At the same time, I occasionally looked for intriguing Tweets on the #BCM325 feed to interact with, sometimes just by a quick click on the Retweet button. This Tweet by Angela rounded up the atmosphere of the film in one sentence:

Be Right Back (Black Mirror S2E1, 2013)

Realising I should be more considerate of my Twitter followers, I placed a spoiler warning in my opening Tweet this time:

In this Tweet, I linked my observations to what we had learnt that day on cyborgs and androids:

To me, Be Right Back was the darkest among the screenings, as it hits so close to home with its nuanced depiction of an intimate relationship and the heartbreaks and pain that follow the loss of a loved one; I wrapped up the session by emphasising those points.

Robot & Frank (2012)

Robot & Frank was a detour from the heavy and dark thrillers thus far — a slightly slow-paced, beautifully written and filmed comedy, and my absolute favourite. It was slow enough for me to take in the beauty of it while still making insightful comments.

Unlike in the previous sessions, I started noting the visual effects alongside the content, and this tweet was my most-liked:

The film left me tearing up, and I summed my feelings up in my wrap-up Tweet for the session.

Hated in the Nation (Black Mirror S3E6, 2016)

This is my favourite discussion in the past seven weeks — I was truly engaged and learned from others’ points of view.

twitterdiscussion2

The episode of Black Mirror, with its shocking plot twist, urged me to make a strong final message — which was well received by my classmates, as some had even retweeted it.

As I have been treating my live-Tweeting progress as an object of a small and simple autoethnographic study, I have gained valuable insights about my development as a media student, mostly in online participation and content analysis.
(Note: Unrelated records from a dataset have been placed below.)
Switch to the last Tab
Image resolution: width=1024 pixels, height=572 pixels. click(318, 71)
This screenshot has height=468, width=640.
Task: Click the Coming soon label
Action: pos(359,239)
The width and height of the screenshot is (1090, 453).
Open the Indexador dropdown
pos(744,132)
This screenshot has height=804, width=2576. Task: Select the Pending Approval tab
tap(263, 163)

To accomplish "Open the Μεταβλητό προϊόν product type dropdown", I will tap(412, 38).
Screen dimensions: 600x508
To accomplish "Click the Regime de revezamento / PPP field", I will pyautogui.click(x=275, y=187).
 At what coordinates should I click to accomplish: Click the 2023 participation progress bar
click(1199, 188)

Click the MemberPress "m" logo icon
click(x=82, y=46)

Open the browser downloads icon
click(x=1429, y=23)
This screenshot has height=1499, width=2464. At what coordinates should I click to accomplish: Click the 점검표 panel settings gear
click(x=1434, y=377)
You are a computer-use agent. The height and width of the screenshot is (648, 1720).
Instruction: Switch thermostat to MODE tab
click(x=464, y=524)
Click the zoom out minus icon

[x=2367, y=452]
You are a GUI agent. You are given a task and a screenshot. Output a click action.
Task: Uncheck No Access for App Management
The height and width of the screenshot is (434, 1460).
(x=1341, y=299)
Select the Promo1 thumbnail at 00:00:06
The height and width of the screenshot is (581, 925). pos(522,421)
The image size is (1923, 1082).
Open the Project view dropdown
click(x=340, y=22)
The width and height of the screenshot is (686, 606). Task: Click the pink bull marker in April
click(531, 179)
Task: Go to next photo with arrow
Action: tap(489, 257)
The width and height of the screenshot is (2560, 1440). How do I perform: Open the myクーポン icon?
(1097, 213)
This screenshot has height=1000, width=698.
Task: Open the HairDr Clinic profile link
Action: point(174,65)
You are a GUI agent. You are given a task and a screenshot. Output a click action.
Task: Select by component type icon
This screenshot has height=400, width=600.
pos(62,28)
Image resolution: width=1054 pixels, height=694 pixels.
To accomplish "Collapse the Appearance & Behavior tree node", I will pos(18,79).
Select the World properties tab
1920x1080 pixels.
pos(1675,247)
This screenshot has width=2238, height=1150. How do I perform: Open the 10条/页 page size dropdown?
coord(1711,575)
In the future, I would prepare more thoroughly beforehand — reading up on related topics, reading some reviews of the filmsmand their synopses — to be able to interact more with others, since it is those discussions that further enhance my understanding of subject materials and media texts presented (Morgan et al. 2015, pp. 45-46). Still, the experience was definitely positive, and I am content with what I have contributed to the online discussions.

Mia (Minh-Anh)

 


References

Morgan, RK, Olivares, KT, Becker, J, & Bichelmeyer, BA 2015, Live-Tweeting Documentaries in the Classroom: Engaging Students and Enhancing Discussions with Social Media, Indiana University Press, Bloomington.